**Your objective**
Report the count of lines holding "arrow" in the records, with no other words.

***** Given data *****

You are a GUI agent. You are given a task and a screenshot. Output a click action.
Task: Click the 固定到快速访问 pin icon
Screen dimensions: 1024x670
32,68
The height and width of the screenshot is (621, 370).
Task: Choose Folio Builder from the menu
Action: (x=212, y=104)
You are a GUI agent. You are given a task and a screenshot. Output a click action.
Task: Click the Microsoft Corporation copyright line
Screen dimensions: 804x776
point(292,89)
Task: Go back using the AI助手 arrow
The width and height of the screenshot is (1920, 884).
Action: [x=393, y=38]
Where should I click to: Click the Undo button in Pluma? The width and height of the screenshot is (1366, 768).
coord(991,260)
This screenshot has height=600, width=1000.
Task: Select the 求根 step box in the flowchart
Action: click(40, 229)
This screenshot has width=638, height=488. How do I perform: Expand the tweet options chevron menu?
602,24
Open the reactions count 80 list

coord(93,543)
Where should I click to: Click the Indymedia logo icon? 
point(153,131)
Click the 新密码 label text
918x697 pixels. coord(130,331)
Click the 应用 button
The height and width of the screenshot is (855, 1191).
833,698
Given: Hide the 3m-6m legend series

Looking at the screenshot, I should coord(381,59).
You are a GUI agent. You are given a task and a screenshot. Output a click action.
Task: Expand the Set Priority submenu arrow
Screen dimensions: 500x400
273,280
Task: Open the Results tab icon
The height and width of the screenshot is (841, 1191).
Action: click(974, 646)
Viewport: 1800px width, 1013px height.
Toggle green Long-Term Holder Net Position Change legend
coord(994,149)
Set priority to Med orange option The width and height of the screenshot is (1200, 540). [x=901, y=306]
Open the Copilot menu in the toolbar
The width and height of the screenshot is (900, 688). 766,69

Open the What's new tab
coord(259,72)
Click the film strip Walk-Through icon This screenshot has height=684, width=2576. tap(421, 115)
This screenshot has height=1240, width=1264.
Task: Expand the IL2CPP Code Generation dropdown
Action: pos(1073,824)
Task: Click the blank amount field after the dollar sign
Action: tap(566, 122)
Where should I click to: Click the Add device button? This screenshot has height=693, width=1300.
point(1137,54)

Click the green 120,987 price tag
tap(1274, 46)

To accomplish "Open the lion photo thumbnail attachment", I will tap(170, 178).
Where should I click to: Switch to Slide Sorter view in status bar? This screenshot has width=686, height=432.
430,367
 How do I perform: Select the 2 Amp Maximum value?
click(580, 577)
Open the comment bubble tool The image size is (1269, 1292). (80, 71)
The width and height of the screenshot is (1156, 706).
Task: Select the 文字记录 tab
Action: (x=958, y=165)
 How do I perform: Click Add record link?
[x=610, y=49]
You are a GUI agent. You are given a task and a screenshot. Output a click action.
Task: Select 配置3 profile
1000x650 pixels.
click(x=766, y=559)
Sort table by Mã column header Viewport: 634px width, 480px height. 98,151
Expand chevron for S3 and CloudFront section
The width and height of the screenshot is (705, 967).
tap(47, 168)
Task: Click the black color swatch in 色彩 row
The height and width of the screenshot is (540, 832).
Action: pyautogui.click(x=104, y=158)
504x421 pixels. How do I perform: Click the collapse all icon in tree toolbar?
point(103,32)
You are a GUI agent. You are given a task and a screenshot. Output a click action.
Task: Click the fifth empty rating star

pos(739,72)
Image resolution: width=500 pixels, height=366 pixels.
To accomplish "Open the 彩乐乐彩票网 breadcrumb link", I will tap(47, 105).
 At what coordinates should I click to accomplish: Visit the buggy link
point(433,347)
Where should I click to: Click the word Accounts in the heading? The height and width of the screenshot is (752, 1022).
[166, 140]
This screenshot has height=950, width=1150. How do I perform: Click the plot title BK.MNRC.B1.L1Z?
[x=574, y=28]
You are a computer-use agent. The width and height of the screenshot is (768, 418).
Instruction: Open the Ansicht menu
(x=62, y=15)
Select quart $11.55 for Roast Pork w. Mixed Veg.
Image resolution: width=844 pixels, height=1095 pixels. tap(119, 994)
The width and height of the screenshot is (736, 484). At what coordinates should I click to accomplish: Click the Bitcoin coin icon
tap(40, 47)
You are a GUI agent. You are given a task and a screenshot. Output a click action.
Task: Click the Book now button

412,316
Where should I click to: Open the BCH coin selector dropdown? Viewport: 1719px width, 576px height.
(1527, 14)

*****

**Your solution**
2